Tighter rules for college spin-out companies
TIGHTER rules are being introduced around how third-level colleges manage the transformation of research into a successful commercial product.
It follows a review that found a “strong foundation of good practice” but also gaps and inconsistencies in how the process is overseen at both national and individual college levels.
Among the criticisms is the lack of attention, if any, paid by most colleges to the allocation of shares in a campus spin-out company.
The higher-education sector has been under increasing pressure to focus on research that will translate into jobs and investment for the benefit of country. But issues arise over who owns the intellectual property (IP) and how any benefits are shared between the institution – which has invested taxpayers’ money – and the researchers.
The Dáil Public Accounts Committee (PAC) found last year that it was impossible to decide whether the sale of three campus spin-out companies brought to its attention represented value for money for the taxpayer.

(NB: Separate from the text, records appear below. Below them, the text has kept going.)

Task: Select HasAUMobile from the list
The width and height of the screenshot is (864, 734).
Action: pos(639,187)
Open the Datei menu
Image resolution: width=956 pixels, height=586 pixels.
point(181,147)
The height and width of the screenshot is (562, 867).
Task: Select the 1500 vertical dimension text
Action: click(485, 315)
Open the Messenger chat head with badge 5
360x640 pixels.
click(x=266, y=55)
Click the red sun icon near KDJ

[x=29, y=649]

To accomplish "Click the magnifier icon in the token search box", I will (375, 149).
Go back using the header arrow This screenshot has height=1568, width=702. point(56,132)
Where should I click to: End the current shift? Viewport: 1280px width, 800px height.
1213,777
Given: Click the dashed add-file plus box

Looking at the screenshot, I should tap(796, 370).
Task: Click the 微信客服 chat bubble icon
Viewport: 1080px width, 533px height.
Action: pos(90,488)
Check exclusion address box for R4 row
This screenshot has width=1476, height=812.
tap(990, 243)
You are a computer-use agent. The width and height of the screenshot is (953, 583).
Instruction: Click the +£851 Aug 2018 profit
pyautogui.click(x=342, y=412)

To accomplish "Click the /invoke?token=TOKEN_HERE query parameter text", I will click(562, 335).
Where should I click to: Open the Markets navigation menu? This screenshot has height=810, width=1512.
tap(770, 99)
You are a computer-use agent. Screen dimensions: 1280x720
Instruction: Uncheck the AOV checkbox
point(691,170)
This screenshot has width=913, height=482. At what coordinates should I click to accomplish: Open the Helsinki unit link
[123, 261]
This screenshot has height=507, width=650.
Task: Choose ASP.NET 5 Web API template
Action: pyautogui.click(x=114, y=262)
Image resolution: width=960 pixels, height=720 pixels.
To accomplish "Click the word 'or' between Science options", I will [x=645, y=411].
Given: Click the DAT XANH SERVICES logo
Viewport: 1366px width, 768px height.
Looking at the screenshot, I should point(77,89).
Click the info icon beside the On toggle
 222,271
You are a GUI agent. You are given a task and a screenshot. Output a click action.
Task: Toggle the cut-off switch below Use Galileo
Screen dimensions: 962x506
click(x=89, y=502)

Among the examples cited at PAC hearings was Waterford IT software company FeedHenry, which was sold for €63.5m, out of which the college received €1.3m.
Subsequently, the Higher Education Authority (HEA) commissioned the review, in partnership with Knowledge Transfer Ireland (KTI), the national office linking business with research.
The Review of Intellectual Property Management and Conflicts of Interest makes 10 recommendations, implementation of which has started.